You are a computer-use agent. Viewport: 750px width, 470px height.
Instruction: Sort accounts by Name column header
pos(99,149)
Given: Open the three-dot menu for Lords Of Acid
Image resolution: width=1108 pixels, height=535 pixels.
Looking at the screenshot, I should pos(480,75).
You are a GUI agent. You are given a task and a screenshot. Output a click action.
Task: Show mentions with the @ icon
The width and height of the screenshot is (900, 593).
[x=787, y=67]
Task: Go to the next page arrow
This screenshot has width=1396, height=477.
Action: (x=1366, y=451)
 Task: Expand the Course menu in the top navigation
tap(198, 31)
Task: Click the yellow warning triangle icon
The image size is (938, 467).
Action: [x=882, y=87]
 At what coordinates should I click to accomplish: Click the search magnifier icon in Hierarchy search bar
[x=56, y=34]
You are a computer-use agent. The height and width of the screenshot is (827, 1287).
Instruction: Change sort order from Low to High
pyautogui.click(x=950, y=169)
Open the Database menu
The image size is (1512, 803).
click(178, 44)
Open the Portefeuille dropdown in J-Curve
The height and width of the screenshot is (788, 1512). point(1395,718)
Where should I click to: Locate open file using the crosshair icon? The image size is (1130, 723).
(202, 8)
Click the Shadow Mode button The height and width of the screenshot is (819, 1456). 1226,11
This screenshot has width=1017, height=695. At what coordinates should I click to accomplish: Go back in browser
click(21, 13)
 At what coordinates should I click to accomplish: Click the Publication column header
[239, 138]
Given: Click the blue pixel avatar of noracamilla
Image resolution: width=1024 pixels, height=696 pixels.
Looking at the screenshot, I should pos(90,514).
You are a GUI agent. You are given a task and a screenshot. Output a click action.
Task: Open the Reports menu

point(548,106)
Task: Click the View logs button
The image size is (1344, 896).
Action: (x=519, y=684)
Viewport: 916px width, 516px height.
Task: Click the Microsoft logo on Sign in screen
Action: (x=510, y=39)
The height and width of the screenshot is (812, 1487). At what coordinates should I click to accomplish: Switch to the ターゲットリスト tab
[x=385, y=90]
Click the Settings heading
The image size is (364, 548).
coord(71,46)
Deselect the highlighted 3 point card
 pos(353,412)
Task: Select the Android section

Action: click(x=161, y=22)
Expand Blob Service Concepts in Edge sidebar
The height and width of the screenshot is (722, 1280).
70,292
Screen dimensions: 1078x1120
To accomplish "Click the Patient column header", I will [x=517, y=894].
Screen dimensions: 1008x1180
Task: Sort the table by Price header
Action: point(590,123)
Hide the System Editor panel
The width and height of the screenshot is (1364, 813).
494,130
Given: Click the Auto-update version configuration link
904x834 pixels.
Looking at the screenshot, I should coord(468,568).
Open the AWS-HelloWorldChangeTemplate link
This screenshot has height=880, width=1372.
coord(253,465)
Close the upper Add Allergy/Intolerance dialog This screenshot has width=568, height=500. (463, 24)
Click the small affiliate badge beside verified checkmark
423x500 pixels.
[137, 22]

------------------------------------------------------------

#### EXERCISE DESCRIPTION
Please reproduce all of the lines above word for word, in the same order.

#### TASK RESPONSE
You are a computer-use agent. Viewport: 750px width, 470px height.
Instruction: Sort accounts by Name column header
pos(99,149)
Given: Open the three-dot menu for Lords Of Acid
Image resolution: width=1108 pixels, height=535 pixels.
Looking at the screenshot, I should pos(480,75).
You are a GUI agent. You are given a task and a screenshot. Output a click action.
Task: Show mentions with the @ icon
The width and height of the screenshot is (900, 593).
[x=787, y=67]
Task: Go to the next page arrow
This screenshot has width=1396, height=477.
Action: (x=1366, y=451)
 Task: Expand the Course menu in the top navigation
tap(198, 31)
Task: Click the yellow warning triangle icon
The image size is (938, 467).
Action: [x=882, y=87]
 At what coordinates should I click to accomplish: Click the search magnifier icon in Hierarchy search bar
[x=56, y=34]
You are a computer-use agent. The height and width of the screenshot is (827, 1287).
Instruction: Change sort order from Low to High
pyautogui.click(x=950, y=169)
Open the Database menu
The image size is (1512, 803).
click(178, 44)
Open the Portefeuille dropdown in J-Curve
The height and width of the screenshot is (788, 1512). point(1395,718)
Where should I click to: Locate open file using the crosshair icon? The image size is (1130, 723).
(202, 8)
Click the Shadow Mode button The height and width of the screenshot is (819, 1456). 1226,11
This screenshot has width=1017, height=695. At what coordinates should I click to accomplish: Go back in browser
click(21, 13)
 At what coordinates should I click to accomplish: Click the Publication column header
[239, 138]
Given: Click the blue pixel avatar of noracamilla
Image resolution: width=1024 pixels, height=696 pixels.
Looking at the screenshot, I should pos(90,514).
You are a GUI agent. You are given a task and a screenshot. Output a click action.
Task: Open the Reports menu

point(548,106)
Task: Click the View logs button
The image size is (1344, 896).
Action: (x=519, y=684)
Viewport: 916px width, 516px height.
Task: Click the Microsoft logo on Sign in screen
Action: (x=510, y=39)
The height and width of the screenshot is (812, 1487). At what coordinates should I click to accomplish: Switch to the ターゲットリスト tab
[x=385, y=90]
Click the Settings heading
The image size is (364, 548).
coord(71,46)
Deselect the highlighted 3 point card
 pos(353,412)
Task: Select the Android section

Action: click(x=161, y=22)
Expand Blob Service Concepts in Edge sidebar
The height and width of the screenshot is (722, 1280).
70,292
Screen dimensions: 1078x1120
To accomplish "Click the Patient column header", I will [x=517, y=894].
Screen dimensions: 1008x1180
Task: Sort the table by Price header
Action: point(590,123)
Hide the System Editor panel
The width and height of the screenshot is (1364, 813).
494,130
Given: Click the Auto-update version configuration link
904x834 pixels.
Looking at the screenshot, I should coord(468,568).
Open the AWS-HelloWorldChangeTemplate link
This screenshot has height=880, width=1372.
coord(253,465)
Close the upper Add Allergy/Intolerance dialog This screenshot has width=568, height=500. (463, 24)
Click the small affiliate badge beside verified checkmark
423x500 pixels.
[137, 22]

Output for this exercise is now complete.